PURPOSE: This study is a systematic analysis of the evidence regarding oncological, perioperative and postoperative outcomes and the cost of open retropubic radical prostatectomy (ORP), laparoscopic radical prostatectomy (LRP) and robotic-assisted laparoscopic radical prostatectomy (RALP).

METHODS: Summary data was abstracted from 104 original research articles representing 227,400 patients. PubMed/Medline, Scopus, Google Scholar, EMBASE and the Cochrane Library were reviewed in December 2016. A total of 104 publications were selected for inclusion.
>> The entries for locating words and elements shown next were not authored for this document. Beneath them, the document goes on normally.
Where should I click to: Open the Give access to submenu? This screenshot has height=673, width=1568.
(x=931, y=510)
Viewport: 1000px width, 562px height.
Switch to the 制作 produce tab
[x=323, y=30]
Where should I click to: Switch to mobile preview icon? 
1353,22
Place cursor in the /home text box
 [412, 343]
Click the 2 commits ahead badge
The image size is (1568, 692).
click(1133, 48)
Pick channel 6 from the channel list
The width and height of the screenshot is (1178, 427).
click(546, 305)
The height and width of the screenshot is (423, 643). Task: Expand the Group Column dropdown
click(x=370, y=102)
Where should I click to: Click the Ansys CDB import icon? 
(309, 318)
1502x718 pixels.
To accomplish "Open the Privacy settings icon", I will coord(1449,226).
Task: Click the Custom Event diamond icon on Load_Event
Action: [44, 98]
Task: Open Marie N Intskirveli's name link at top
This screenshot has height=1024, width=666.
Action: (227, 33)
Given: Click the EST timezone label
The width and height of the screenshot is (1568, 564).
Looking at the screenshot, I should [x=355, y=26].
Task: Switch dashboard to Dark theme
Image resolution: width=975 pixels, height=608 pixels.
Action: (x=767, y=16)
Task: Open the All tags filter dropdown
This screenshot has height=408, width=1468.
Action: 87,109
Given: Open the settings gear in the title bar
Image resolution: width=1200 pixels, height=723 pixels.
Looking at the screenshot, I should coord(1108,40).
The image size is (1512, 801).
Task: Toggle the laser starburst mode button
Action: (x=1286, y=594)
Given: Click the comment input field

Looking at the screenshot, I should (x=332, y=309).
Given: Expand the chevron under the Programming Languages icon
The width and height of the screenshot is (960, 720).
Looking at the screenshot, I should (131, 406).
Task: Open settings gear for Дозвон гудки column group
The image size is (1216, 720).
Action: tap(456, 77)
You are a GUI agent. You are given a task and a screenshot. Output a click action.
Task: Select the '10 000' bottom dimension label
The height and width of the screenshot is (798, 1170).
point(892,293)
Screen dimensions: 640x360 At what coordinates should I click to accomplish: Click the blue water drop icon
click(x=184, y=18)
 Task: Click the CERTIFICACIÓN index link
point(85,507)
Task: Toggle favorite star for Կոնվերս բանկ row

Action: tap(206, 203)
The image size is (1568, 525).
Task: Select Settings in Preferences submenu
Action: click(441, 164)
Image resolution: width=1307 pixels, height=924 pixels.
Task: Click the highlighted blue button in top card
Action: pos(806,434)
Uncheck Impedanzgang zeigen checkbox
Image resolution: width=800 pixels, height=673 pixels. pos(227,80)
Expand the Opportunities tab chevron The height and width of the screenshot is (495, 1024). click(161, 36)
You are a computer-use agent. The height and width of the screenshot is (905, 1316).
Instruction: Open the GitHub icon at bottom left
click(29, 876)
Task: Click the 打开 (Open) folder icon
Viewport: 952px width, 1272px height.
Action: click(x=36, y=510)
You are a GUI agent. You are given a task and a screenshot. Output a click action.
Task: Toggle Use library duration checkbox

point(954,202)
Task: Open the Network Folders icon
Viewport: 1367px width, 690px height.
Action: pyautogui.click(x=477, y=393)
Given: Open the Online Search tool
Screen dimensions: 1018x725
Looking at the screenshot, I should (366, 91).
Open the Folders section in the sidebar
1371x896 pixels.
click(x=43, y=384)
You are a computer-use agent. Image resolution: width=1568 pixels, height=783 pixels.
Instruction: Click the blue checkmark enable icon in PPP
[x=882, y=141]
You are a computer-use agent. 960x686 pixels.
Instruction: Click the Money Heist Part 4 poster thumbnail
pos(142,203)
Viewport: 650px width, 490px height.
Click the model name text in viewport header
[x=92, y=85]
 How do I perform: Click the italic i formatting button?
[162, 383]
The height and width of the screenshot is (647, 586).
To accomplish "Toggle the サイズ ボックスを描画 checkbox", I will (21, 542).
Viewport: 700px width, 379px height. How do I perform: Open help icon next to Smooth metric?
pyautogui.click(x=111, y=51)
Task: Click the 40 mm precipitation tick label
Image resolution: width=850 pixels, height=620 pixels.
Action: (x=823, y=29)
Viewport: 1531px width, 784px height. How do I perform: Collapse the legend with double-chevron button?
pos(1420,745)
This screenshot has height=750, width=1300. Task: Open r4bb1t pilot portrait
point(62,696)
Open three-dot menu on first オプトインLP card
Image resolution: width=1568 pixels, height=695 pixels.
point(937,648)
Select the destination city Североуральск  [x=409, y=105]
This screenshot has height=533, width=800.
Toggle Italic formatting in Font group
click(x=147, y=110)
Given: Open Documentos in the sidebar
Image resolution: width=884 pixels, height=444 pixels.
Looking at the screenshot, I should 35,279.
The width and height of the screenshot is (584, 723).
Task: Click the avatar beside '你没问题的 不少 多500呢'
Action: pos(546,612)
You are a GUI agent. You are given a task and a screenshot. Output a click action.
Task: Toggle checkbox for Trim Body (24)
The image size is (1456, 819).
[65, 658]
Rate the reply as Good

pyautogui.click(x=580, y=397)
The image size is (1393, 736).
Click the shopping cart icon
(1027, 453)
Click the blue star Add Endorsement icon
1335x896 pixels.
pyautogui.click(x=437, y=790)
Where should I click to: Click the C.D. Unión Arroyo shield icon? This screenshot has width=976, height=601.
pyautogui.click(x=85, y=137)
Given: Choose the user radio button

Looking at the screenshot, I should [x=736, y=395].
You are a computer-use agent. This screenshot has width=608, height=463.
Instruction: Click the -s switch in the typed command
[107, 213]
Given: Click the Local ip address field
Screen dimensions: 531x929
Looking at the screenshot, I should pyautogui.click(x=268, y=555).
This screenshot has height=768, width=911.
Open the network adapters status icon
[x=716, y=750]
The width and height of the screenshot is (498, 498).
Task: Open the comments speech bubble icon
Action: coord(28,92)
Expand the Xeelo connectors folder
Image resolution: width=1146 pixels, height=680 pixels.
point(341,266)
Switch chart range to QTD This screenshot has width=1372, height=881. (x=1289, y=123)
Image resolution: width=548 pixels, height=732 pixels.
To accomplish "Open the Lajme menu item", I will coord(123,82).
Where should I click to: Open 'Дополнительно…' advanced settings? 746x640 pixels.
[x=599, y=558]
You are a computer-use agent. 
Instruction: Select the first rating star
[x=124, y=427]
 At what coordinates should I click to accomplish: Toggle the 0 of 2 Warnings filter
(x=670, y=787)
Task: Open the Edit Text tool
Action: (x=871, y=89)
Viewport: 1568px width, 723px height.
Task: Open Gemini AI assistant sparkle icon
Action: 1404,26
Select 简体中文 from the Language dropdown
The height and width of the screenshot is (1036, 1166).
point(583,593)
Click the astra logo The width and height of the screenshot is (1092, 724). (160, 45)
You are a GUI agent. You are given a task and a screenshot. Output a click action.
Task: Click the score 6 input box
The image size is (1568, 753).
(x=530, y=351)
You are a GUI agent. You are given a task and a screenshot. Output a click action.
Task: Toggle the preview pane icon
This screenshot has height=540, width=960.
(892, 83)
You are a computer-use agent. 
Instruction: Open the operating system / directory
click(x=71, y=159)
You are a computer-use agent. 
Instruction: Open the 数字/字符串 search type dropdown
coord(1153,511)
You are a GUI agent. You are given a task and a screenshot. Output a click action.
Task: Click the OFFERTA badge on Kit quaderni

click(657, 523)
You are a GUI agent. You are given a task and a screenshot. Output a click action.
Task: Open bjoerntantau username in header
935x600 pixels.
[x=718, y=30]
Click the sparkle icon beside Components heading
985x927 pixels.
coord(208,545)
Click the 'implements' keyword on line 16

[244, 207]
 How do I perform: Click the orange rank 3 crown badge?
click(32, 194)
The primary outcomes were positive surgical margin (PSM) and major complication rate according to Clavien classifications. Secondary outcomes were operative time, length of hospital stay, estimated blood loss, transfusions, conversions, rate of post-operative erectile dysfunction and incontinence and total cost of procedure.

RESULTS: ORP had a significantly higher rate than RALP for PSM (OR: 1.18; 95% CI 1.05-1.32; p = 0.004), but the rate of PSM was not significantly different between ORP versus LRP (OR: 1.37; 95% CI 0.88-2.14; p = 0.17) and RALP versus LRP (OR: 0.83; 95% CI 0.40-1.72; p = 0.62). The major Clavien complication rate was significantly different between ORP and RALP (OR: 2.14; 95% CI 1.24-3.68; p = 0.006). Estimated blood loss, transfusions and length of hospital stay were low for RALP, moderate for LRP and high for ORP. The rate of erectile dysfunction (OR: 2.58; 95% CI 1.77-3.75; p < 0.001) and incontinence (OR: 3.57; 95% CI 2.28-5.58; p < 0.001) were significantly lower after RALP than LRP and equivalent for other comparisons. Total cost was highest for RALP, followed by LRP and ORP.

CONCLUSIONS: For PSM and peri- and post-operative complications, RALP showed better results than ORP and LRP. In the context of the biases between the studies, one should interpret the results with caution.